The aboveground garage is basically a stacked parking lot. Ceiling height is usually no greater than roughly eight feet. Each level usually consists of a perimeter wall (or cable railing) of about three to four feet in height. Each level is accessed by vehicle traffic using a ramp or a series of ramps. Pedestrian traffic accesses each level by stairwells and elevators. Ramps and sloped floors within the structure can have inclines as great as 15°. Rarely do the open-air parking garages have fire/smoke detection systems unless they are built underneath an occupied structure. Moreover, many of these structures only incorporate a Class I dry standpipe. Some of these structures may incorporate sprinkler systems.


The typical serious vehicle fire scenario on any level presents some challenges. Typically, the vehicle is sandwiched between at least two other vehicles and as many as three additional exposures if the vehicles are parked nose to nose. The low ceiling height prevents the venting of heat and actually re-radiates it back down onto the vehicle and adjacent vehicles. The low ceiling height prevents rapid release of smoke and permits smoke to quickly bank down into our operating zone. The trapped smoke, in some cases, can make locating the burning vehicle difficult and set the stage for a very dangerous situation when civilians attempt to exit the structure by driving through the smoke with their personal vehicles, thereby placing firefighters at risk of being struck by a moving car within the garage.

Stretching the initial attack line can also be a challenge. One method for accomplishing this is to pull a preconnected 1¾-inch line and hoist it to the level of the fire. More often than not, this method cannot be used because of the length of the stretch. Keep in mind that some of these aboveground parking garages have a footprint area of 350,000 to 600,000 square feet or more.

A second method involves using high-rise or hotel packs from existing standpipes if they are present. More often than not, the standpipe systems are dry systems that have been compromised by civilians in the way of missing caps and opened valves. On more than one occasion, firefighters using these systems have found themselves unable to produce a proper fire stream and do not have the personnel or time to examine every standpipe outlet on every level. This is the reason local fire prevention personnel must be vigilant in keeping a close eye on maintenance on these systems, requiring periodic inspections to verify system code compliance, including proper valve operation, piping integrity, fire department connection operation, and removal of debris and trash from the system. Of course, as a dry system, expect a delay in getting water to the nozzle as air is bled from the system.

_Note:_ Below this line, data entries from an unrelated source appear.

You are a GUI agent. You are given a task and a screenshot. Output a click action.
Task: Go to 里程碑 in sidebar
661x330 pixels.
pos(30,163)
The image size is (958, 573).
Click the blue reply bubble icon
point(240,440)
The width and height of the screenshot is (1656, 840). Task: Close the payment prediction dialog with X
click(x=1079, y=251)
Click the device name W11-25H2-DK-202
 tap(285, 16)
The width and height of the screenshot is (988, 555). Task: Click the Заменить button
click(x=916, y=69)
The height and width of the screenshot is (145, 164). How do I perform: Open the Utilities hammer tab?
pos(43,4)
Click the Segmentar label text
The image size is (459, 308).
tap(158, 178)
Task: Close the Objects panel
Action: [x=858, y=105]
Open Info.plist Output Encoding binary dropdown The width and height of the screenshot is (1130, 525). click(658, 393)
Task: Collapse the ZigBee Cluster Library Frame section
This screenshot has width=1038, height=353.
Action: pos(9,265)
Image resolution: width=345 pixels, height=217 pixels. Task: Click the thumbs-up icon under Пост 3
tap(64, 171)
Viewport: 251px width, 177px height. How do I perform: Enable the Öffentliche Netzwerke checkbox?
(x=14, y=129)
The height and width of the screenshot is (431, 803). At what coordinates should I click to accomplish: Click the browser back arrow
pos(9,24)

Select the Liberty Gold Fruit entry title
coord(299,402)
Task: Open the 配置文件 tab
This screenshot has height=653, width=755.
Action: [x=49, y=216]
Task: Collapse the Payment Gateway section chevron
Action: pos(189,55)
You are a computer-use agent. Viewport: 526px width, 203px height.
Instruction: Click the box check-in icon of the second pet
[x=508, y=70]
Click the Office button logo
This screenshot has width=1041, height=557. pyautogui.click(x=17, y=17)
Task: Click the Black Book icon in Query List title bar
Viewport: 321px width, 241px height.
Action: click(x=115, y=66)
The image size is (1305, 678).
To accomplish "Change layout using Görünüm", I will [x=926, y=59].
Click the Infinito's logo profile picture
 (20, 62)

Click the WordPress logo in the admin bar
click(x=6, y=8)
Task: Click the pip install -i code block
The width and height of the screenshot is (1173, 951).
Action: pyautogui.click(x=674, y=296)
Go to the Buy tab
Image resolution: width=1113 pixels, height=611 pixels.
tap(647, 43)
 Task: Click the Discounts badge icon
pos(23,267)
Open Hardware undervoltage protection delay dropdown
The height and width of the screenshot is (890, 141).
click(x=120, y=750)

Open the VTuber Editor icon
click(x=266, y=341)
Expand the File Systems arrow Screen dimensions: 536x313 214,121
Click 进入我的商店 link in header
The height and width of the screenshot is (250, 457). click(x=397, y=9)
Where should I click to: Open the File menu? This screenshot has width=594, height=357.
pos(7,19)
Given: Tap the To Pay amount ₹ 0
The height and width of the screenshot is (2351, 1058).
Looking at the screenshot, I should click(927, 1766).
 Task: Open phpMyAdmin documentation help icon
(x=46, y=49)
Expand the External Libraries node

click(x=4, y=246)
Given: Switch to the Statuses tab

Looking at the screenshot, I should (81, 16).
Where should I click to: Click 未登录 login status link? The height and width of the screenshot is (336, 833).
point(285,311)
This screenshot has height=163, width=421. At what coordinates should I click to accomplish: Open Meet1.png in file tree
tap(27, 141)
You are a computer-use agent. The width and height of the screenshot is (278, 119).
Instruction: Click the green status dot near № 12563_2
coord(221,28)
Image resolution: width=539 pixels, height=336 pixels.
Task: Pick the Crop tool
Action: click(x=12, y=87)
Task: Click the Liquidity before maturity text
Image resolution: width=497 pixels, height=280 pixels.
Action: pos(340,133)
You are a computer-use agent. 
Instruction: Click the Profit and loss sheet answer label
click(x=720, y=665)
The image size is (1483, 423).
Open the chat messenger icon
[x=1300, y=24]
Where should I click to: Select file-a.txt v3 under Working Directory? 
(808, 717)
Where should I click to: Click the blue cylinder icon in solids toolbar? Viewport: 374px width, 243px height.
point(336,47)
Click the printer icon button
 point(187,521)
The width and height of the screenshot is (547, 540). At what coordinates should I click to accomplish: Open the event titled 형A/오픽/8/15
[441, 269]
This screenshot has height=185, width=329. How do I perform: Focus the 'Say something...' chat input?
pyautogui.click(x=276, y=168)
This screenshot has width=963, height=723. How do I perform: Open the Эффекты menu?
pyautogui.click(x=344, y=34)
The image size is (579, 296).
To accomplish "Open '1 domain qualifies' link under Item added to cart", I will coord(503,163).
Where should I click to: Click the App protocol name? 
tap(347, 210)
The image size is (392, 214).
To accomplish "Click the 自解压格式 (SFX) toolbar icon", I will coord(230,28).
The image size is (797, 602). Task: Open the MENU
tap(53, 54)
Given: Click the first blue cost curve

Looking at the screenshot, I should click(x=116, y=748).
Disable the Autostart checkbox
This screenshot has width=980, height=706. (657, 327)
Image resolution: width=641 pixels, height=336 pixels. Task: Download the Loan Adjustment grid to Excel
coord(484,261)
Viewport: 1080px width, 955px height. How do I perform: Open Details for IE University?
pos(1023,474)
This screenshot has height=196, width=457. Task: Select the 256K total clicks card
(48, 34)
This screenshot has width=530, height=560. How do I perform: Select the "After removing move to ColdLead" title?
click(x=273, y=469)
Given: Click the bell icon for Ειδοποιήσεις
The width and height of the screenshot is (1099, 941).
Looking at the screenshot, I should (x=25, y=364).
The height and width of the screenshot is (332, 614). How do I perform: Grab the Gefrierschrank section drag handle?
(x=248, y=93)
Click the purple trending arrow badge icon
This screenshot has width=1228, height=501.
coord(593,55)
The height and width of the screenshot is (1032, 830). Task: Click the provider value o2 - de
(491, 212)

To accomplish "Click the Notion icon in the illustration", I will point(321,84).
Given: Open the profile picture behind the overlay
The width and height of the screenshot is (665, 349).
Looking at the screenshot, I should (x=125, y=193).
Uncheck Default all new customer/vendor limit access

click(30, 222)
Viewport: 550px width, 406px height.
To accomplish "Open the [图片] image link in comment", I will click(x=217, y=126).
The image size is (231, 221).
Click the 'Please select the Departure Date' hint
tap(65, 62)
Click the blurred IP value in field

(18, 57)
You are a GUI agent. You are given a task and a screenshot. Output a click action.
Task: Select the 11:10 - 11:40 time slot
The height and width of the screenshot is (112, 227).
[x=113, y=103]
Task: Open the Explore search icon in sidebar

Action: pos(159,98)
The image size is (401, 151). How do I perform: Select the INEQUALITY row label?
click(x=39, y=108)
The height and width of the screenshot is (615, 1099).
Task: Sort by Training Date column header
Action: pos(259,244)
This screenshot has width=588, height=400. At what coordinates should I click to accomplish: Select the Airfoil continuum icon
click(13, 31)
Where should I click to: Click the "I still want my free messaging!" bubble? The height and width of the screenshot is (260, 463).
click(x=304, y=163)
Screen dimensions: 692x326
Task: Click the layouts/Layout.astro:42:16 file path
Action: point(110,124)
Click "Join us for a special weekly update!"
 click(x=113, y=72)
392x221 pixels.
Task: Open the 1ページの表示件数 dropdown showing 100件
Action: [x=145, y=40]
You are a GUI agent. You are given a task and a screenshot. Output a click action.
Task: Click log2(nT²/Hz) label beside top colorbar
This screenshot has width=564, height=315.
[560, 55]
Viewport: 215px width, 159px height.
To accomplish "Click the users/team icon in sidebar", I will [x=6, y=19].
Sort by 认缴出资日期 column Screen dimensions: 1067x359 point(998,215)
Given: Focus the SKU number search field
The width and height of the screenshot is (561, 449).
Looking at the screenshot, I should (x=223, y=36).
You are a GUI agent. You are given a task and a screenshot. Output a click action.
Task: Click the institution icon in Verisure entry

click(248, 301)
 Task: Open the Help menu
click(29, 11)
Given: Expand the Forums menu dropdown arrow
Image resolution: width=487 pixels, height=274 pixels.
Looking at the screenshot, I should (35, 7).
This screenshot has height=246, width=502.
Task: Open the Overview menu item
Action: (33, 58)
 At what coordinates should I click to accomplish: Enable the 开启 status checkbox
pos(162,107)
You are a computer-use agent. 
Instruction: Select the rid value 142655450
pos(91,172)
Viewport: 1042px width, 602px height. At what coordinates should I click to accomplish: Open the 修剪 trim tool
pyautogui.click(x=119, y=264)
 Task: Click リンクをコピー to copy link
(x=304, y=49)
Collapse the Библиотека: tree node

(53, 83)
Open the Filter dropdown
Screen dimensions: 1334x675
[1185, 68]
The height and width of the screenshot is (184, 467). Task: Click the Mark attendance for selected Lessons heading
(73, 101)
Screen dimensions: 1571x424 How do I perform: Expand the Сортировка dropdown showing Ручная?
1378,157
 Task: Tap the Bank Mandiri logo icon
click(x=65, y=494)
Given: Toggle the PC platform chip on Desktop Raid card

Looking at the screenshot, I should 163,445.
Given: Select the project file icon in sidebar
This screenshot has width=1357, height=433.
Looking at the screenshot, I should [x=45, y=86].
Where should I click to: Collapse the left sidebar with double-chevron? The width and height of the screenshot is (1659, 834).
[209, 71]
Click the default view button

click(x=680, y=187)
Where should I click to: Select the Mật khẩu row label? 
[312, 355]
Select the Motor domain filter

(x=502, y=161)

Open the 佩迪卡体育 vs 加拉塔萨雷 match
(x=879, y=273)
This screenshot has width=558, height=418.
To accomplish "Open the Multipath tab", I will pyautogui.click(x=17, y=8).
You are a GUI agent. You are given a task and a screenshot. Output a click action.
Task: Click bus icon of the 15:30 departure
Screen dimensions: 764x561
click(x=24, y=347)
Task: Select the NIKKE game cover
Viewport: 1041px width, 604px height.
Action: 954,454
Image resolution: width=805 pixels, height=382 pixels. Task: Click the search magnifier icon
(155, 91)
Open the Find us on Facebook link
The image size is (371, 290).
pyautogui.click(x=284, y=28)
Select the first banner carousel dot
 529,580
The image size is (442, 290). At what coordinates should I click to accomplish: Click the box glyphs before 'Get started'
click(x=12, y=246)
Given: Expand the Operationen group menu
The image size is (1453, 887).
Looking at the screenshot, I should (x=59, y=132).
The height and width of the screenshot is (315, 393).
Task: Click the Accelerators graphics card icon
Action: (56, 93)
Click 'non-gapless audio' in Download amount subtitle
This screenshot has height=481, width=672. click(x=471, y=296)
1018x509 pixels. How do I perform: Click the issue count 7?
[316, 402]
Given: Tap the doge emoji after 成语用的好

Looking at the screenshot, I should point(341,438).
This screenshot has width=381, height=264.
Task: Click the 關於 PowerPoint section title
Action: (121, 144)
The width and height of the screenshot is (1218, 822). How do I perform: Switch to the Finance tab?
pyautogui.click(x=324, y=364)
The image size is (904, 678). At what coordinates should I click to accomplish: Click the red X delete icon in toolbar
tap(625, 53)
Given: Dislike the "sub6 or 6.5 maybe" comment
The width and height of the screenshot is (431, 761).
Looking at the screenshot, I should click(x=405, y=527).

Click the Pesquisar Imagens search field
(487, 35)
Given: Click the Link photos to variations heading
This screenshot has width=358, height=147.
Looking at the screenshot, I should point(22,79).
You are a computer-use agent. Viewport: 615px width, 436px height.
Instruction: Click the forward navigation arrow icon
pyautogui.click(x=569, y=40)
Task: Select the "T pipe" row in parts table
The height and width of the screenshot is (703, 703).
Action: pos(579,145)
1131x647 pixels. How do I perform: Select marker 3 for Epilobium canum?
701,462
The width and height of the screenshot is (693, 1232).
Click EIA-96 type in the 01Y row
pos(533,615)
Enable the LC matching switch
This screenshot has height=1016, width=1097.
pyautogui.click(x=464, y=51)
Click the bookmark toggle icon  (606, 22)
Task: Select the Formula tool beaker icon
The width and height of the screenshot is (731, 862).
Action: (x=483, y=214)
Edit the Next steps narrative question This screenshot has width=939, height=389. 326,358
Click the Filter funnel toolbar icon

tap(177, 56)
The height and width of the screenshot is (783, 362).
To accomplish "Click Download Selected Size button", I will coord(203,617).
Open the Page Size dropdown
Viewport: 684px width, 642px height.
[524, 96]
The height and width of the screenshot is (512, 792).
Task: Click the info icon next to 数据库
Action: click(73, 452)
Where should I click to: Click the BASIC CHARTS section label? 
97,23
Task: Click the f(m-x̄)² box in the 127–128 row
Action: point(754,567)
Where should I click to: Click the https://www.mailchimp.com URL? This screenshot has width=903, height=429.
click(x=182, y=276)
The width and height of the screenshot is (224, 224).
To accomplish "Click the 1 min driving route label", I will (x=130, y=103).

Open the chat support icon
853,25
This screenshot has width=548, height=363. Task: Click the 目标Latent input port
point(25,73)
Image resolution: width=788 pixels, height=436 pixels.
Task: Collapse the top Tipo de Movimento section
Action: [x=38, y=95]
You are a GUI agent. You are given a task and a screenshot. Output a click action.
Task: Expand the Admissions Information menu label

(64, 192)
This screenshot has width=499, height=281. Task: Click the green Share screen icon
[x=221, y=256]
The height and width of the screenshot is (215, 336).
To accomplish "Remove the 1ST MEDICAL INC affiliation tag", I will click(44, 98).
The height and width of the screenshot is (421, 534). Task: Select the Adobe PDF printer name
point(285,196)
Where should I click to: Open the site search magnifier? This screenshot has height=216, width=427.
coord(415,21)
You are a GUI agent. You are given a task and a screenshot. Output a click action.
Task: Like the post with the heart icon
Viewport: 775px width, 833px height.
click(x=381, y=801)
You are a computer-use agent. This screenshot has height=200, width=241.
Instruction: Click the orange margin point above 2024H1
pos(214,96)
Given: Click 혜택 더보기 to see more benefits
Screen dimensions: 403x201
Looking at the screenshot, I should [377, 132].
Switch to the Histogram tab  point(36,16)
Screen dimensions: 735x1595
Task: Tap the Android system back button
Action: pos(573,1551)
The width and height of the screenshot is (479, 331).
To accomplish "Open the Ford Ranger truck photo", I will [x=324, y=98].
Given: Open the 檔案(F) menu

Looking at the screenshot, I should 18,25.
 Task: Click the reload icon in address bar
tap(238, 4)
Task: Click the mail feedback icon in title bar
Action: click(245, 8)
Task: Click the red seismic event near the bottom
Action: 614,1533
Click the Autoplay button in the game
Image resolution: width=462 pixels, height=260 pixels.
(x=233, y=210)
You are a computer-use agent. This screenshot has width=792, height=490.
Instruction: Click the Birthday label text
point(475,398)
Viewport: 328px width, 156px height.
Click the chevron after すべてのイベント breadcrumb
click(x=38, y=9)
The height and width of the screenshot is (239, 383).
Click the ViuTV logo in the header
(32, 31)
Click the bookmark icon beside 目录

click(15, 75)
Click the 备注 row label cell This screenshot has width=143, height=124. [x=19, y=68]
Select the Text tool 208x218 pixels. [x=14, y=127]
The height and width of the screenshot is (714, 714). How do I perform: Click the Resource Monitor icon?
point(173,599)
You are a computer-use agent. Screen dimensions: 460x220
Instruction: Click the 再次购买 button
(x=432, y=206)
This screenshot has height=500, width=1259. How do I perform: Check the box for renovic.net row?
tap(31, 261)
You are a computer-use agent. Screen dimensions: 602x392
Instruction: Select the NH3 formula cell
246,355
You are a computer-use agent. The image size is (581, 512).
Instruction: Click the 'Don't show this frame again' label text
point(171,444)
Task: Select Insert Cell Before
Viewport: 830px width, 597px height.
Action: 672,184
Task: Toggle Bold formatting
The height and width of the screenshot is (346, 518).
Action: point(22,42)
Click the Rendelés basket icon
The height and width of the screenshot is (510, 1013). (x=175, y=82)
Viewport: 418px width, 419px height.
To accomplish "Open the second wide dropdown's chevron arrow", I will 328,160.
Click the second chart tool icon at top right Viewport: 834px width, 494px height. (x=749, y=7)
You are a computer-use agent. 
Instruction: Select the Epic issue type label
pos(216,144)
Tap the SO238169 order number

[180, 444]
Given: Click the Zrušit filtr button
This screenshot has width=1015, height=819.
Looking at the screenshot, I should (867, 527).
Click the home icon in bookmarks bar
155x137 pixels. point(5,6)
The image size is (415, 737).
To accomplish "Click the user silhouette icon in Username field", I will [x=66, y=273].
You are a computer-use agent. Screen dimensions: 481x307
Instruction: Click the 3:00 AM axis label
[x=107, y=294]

This leads to another method of attack. The engine company crew attempts to guesstimate the location of the vehicle fire. The officer and crew proceed to the level of the fire with high-rise kits or hotel packs along with a utility rope. They then hoist a 2½- or three-inch supply line to the level of the fire and advance it in proximity of the burning vehicle at which time they attach the high-rise kit or hotel pack to the supply line and advance it on the burning vehicle.

There are remaining challenges with this method: If the hoseline is stretched across an interior ramp or traffic way, there’s a risk that the hose will be run over by civilian vehicles operating within the building; some types of aboveground parking garages include ramps that transverse the core of the building for almost the entire length. This type of construction places physical barriers such as railing, grating, sloped roadways, and fences between the supply line being advanced and the fire area (photo 2). For this reason, it is necessary to preplan all of these facilities and for first-arriving crews to conduct a thorough and rapid reconnaissance prior to stretching the initial attack lines.

These sloped roadways and parking slots are deep inside the structure.
(2) These sloped roadways and parking slots are deep inside the structure. Note the physical barriers that will slow hoseline advancement. This type of design can permit running fuel to drop down to the lower levels or the fire to autoextend to the upper levels.


This type of incident, involving vehicles and fuels, necessitates that you consider using firefighting foam on upper levels. Apparatus that use around-the-pump proportioners and foam injection systems should operate without being impeded when delivering foam to heights typically found in these elevated structures. Bypass and inline foam eductors, either mounted on the apparatus or portable units operated at street level, can fail to deliver foam to upper levels of these parking garages because of the backpressure placed on the eductor as a result of the friction loss incurred from excessive elevation. This can quickly lead to a lot of chaos on the fireground. One pump operator’s manual explains that the pressure at the outlet of portable or inline eductors (also pulled backpressure) must not exceed 65 to 70 percent of the educator inlet pressure. Most inline or bypass eductors operate at a pressure of 200 pounds per square inch (psi); 65 percent of this is 130 psi. The manual also states that the eductor backpressure is determined by the sum of the nozzle pressure, friction loss in the hose between the eductor and the nozzle, and the elevation pressure. If backpressure is excessive, no foam concentrate is inducted into the water stream.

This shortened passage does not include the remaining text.